ReaderLM-v2: Small Language Model for HTML to Markdown and JSON
Feng Wang, Zesheng Shi, Bo Wang, Nan Wang, Han Xiao
TL;DR
This paper presents ReaderLM-v2, a compact 1.5B-parameter model trained to extract structured content from long HTML documents into Markdown or JSON formats. It introduces a novel three-stage Draft-Refine-Critique data synthesis pipeline and a four-stage training regimen (continued pretraining, supervised fine-tuning, direct preference optimization, and self-play iterative tuning) to handle long-context inputs up to 512K tokens. Empirical results show ReaderLM-v2 achieves competitive or superior performance to larger models on HTML-to-Markdown and robust JSON extraction under constrained resources, highlighting the viability of small LMs for structured web content tasks. The work emphasizes long-context processing, synthetic data quality control, and multi-stage optimization, and it is publicly available on Hugging Face for further research and deployment.
Abstract
We present ReaderLM-v2, a compact 1.5 billion parameter language model designed for efficient web content extraction. Our model processes documents up to 512K tokens, transforming messy HTML into clean Markdown or JSON formats with high accuracy -- making it an ideal tool for grounding large language models.
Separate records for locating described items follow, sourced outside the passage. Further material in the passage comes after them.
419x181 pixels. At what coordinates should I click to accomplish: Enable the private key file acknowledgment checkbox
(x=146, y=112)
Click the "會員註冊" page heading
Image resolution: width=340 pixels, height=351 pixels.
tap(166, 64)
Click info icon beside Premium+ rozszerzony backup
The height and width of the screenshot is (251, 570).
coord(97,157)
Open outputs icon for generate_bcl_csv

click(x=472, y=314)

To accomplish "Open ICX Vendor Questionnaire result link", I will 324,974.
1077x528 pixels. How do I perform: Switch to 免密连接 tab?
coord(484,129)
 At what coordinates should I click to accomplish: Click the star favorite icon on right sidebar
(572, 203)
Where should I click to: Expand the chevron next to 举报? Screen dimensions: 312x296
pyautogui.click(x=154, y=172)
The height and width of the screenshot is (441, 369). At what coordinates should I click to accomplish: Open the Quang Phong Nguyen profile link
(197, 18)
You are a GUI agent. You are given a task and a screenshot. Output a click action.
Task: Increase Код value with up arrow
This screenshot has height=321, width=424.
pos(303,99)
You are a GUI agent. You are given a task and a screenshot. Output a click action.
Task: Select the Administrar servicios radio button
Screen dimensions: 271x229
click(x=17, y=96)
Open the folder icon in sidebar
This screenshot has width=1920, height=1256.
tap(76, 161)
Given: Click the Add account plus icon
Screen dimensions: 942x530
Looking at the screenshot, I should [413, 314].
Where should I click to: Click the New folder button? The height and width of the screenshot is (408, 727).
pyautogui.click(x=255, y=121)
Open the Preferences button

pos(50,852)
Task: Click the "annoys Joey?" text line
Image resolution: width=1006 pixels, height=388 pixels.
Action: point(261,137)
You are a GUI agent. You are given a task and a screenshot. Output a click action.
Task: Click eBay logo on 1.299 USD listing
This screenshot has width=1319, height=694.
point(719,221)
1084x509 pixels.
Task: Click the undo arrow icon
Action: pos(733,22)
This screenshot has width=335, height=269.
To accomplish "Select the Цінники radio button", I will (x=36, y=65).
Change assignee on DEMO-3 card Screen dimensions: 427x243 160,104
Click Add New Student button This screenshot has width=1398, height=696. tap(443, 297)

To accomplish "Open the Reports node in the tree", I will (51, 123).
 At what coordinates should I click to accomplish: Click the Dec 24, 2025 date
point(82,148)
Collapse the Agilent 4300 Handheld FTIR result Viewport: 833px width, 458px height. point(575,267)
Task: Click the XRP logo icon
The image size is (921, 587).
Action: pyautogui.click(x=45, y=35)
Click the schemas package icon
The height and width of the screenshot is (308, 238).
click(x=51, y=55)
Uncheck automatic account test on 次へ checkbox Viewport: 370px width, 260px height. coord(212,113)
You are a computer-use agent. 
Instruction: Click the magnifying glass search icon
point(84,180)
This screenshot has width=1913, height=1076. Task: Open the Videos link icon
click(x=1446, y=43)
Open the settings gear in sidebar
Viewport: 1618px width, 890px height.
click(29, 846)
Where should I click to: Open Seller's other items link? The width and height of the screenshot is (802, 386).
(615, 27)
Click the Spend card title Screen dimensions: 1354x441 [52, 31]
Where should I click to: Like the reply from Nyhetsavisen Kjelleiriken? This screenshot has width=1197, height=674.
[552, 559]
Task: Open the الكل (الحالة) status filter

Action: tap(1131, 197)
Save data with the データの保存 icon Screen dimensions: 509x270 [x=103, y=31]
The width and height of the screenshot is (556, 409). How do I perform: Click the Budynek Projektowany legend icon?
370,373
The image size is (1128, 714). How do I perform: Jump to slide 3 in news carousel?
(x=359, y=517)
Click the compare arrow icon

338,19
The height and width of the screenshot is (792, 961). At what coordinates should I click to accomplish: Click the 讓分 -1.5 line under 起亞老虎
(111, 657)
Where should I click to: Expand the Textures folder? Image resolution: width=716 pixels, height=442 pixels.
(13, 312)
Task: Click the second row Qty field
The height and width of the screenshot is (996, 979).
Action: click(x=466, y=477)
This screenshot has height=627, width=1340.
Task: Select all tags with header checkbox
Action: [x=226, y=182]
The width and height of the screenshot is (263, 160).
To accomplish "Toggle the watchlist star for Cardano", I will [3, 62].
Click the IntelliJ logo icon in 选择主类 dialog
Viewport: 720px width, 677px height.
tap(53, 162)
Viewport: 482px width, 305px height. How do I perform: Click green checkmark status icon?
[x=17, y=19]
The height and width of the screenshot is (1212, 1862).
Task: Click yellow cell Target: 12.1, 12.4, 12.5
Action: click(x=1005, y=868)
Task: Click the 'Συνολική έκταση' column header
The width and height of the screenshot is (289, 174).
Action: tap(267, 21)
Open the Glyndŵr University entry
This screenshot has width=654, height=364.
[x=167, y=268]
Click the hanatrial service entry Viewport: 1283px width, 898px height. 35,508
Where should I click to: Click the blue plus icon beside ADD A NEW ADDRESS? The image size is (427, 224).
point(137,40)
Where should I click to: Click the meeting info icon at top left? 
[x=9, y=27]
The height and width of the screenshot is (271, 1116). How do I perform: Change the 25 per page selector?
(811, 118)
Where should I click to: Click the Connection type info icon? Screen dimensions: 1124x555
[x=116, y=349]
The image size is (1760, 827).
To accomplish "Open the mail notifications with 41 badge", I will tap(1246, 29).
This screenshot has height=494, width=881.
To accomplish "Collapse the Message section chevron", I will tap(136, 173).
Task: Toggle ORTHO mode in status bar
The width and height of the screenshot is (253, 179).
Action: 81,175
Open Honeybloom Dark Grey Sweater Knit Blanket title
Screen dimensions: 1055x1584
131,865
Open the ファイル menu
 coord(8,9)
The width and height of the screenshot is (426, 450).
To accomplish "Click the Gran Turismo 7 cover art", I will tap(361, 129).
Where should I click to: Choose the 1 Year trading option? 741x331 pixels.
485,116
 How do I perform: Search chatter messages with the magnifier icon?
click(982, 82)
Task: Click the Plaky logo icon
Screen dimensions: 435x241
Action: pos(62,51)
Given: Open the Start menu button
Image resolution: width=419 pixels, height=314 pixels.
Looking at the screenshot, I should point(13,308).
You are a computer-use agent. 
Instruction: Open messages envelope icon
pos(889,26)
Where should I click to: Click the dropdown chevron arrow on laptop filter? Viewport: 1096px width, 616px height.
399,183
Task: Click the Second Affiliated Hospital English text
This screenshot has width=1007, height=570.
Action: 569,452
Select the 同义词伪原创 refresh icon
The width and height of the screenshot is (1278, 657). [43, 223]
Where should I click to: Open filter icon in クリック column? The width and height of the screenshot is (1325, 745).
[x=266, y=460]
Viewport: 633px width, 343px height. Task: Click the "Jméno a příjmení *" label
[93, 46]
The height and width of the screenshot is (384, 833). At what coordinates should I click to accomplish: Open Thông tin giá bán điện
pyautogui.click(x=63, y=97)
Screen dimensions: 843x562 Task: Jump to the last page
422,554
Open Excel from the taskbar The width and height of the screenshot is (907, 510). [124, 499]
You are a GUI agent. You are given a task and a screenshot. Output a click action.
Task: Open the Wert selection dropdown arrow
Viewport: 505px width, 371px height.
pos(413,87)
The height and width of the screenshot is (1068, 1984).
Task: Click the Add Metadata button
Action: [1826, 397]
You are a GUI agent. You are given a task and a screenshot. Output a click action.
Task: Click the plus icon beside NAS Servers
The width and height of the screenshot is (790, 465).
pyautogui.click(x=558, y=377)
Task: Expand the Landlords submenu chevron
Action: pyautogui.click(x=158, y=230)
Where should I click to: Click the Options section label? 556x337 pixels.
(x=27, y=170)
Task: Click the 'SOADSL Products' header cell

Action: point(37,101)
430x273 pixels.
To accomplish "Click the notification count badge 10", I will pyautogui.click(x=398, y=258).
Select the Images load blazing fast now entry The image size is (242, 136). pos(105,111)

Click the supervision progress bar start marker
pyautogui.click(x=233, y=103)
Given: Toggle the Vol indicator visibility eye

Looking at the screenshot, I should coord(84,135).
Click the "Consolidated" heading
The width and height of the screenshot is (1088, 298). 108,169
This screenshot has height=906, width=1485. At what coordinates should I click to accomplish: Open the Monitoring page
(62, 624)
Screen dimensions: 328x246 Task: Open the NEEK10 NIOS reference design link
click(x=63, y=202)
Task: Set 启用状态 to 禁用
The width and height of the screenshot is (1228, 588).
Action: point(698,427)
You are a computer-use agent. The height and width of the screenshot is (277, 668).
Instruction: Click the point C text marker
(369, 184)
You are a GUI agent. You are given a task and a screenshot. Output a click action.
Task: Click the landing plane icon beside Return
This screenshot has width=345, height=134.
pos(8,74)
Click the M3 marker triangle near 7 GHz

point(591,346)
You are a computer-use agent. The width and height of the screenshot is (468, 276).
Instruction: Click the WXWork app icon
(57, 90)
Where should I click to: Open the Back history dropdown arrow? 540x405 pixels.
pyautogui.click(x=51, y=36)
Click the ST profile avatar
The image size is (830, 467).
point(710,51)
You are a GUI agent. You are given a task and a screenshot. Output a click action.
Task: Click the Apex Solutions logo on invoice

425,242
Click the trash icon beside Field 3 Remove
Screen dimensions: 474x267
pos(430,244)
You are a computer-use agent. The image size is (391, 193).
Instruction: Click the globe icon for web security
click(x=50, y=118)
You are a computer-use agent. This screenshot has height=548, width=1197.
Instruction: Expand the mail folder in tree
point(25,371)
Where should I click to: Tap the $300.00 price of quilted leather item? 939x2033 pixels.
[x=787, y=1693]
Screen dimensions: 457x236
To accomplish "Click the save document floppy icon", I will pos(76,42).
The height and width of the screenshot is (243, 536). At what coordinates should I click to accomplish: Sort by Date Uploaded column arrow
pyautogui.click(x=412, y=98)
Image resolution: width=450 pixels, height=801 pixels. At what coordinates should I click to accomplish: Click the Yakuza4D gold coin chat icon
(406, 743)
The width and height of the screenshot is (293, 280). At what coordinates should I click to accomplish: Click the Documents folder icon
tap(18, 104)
The model's effectiveness results from two key innovations: (1) a three-stage data synthesis pipeline that generates high quality, diverse training data by iteratively drafting, refining, and critiquing web content extraction; and (2) a unified training framework combining continuous pre-training with multi-objective optimization. Intensive evaluation demonstrates that ReaderLM-v2 outperforms GPT-4o-2024-08-06 and other larger models by 15-20\% on carefully curated benchmarks, particularly excelling at documents exceeding 100K tokens, while maintaining significantly lower computational requirements.